The authority is prohibited by law from disclosing error reports for specific hospitals, spokeswoman Laurene Baker said.
Sparnon said there are likely many more errors related to electronic health records included in the authority's database, but her search method targeted only errors involving default settings. Her study was not intended to quantify all those errors, but to call attention to this specific problem.
She recommended that hospitals use default settings with caution and frequently review them to ensure they line up with doctor orders.
Patient advocates said hospitals cannot simply install computer systems to manage medication schedules and then expect all errors to disappear.
“There's been many studies showing the benefits of technology” in medicine, said Tejal Gandhi, president of the National Patient Safety Foundation. “But anytime there is new technology, there are going to be new errors.”

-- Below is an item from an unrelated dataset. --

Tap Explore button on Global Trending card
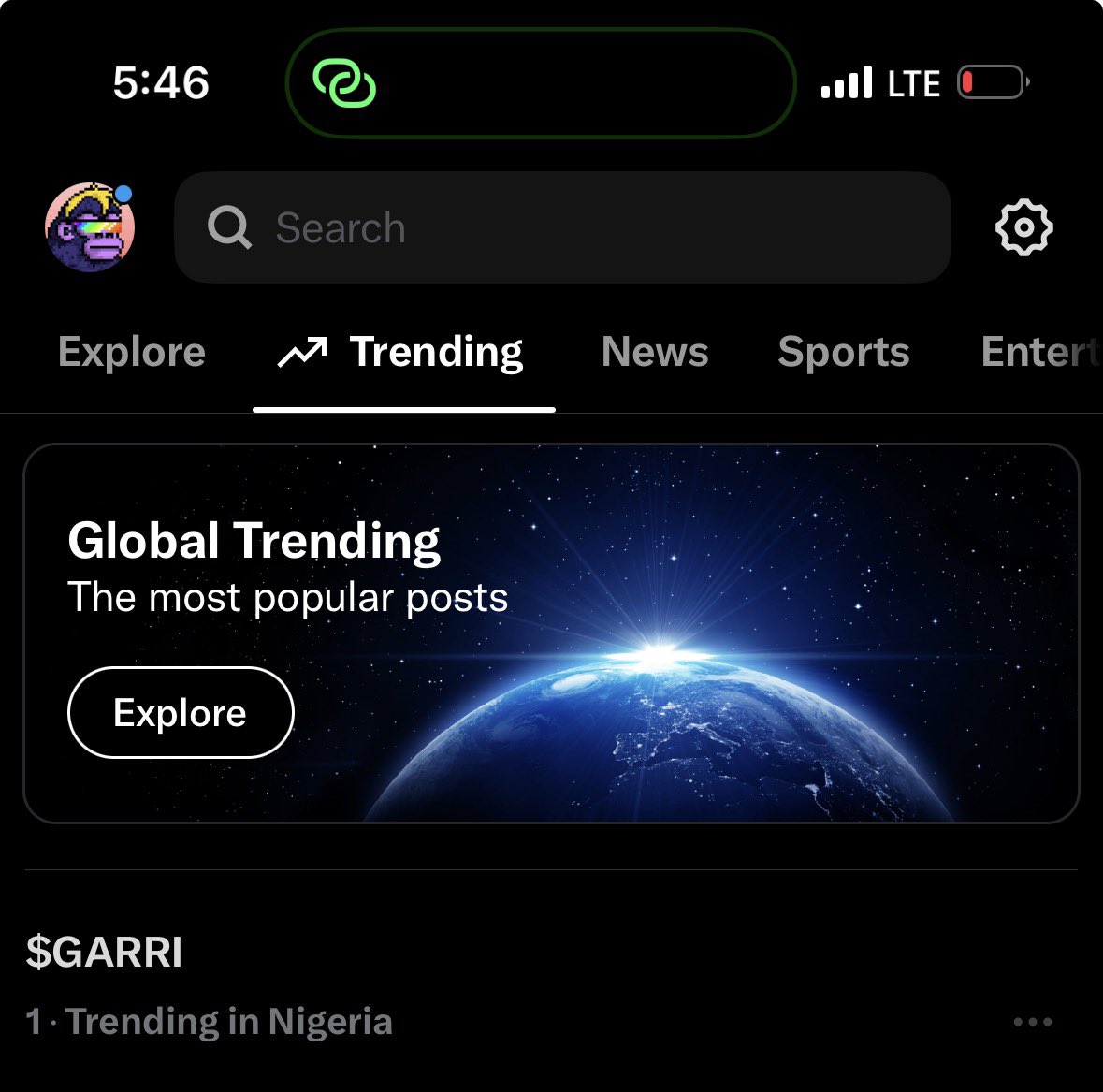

The Hospital and Healthcare Association of Pennsylvania declined to comment on the report.
Allegheny Health Network, the seven-hospital system owned by health insurer Highmark Inc., has not had medication errors related to default settings in its electronic health record systems, spokesman Dan Laurent said.
UPMC, the largest hospital network in Western Pennsylvania, declined to comment.
The federal government has mandated that hospitals across the country install digital record systems in an effort to reduce medical errors. The Department of Health and Human Services has started an initiative to better understand and fix unintended problems with electronic health records.